WORK TO COMPLETE.
Arrange the material below as a JSON list of strings, one string per line, omitting blank lines.

GIVEN RECORDS.
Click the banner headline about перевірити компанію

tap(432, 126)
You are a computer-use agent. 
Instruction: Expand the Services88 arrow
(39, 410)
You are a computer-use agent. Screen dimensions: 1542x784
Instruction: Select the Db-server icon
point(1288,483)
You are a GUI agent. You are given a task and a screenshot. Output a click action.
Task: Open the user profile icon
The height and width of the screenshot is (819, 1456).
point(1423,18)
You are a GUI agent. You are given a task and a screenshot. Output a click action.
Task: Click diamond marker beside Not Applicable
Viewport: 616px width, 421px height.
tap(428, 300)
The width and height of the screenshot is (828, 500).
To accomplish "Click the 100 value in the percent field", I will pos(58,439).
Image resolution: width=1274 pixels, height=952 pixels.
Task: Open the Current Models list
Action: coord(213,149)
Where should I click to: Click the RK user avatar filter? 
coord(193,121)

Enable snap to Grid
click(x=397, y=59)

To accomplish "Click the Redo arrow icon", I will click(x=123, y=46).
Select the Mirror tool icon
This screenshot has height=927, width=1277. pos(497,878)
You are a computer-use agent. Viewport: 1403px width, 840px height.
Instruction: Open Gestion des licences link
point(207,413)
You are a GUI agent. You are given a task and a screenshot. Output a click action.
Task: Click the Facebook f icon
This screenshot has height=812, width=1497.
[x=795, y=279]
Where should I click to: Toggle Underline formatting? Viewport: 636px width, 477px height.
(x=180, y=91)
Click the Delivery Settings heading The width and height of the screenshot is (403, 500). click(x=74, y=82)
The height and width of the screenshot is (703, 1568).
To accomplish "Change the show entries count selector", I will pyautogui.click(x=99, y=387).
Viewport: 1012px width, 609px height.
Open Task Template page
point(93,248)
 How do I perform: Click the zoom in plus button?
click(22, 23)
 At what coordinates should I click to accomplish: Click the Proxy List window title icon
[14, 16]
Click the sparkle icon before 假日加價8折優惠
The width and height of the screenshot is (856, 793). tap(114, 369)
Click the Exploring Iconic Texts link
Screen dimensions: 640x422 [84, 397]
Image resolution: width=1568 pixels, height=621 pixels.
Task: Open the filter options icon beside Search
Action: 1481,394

WRITTEN ANSWER.
[
  "Click the banner headline about перевірити компанію",
  "tap(432, 126)",
  "You are a computer-use agent. ",
  "Instruction: Expand the Services88 arrow",
  "(39, 410)",
  "You are a computer-use agent. Screen dimensions: 1542x784",
  "Instruction: Select the Db-server icon",
  "point(1288,483)",
  "You are a GUI agent. You are given a task and a screenshot. Output a click action.",
  "Task: Open the user profile icon",
  "The height and width of the screenshot is (819, 1456).",
  "point(1423,18)",
  "You are a GUI agent. You are given a task and a screenshot. Output a click action.",
  "Task: Click diamond marker beside Not Applicable",
  "Viewport: 616px width, 421px height.",
  "tap(428, 300)",
  "The width and height of the screenshot is (828, 500).",
  "To accomplish \"Click the 100 value in the percent field\", I will pos(58,439).",
  "Image resolution: width=1274 pixels, height=952 pixels.",
  "Task: Open the Current Models list",
  "Action: coord(213,149)",
  "Where should I click to: Click the RK user avatar filter? ",
  "coord(193,121)",
  "Enable snap to Grid",
  "click(x=397, y=59)",
  "To accomplish \"Click the Redo arrow icon\", I will click(x=123, y=46).",
  "Select the Mirror tool icon",
  "This screenshot has height=927, width=1277. pos(497,878)",
  "You are a computer-use agent. Viewport: 1403px width, 840px height.",
  "Instruction: Open Gestion des licences link",
  "point(207,413)",
  "You are a GUI agent. You are given a task and a screenshot. Output a click action.",
  "Task: Click the Facebook f icon",
  "This screenshot has height=812, width=1497.",
  "[x=795, y=279]",
  "Where should I click to: Toggle Underline formatting? Viewport: 636px width, 477px height.",
  "(x=180, y=91)",
  "Click the Delivery Settings heading The width and height of the screenshot is (403, 500). click(x=74, y=82)",
  "The height and width of the screenshot is (703, 1568).",
  "To accomplish \"Change the show entries count selector\", I will pyautogui.click(x=99, y=387).",
  "Viewport: 1012px width, 609px height.",
  "Open Task Template page",
  "point(93,248)",
  " How do I perform: Click the zoom in plus button?",
  "click(22, 23)",
  " At what coordinates should I click to accomplish: Click the Proxy List window title icon",
  "[14, 16]",
  "Click the sparkle icon before 假日加價8折優惠",
  "The width and height of the screenshot is (856, 793). tap(114, 369)",
  "Click the Exploring Iconic Texts link",
  "Screen dimensions: 640x422 [84, 397]",
  "Image resolution: width=1568 pixels, height=621 pixels.",
  "Task: Open the filter options icon beside Search",
  "Action: 1481,394"
]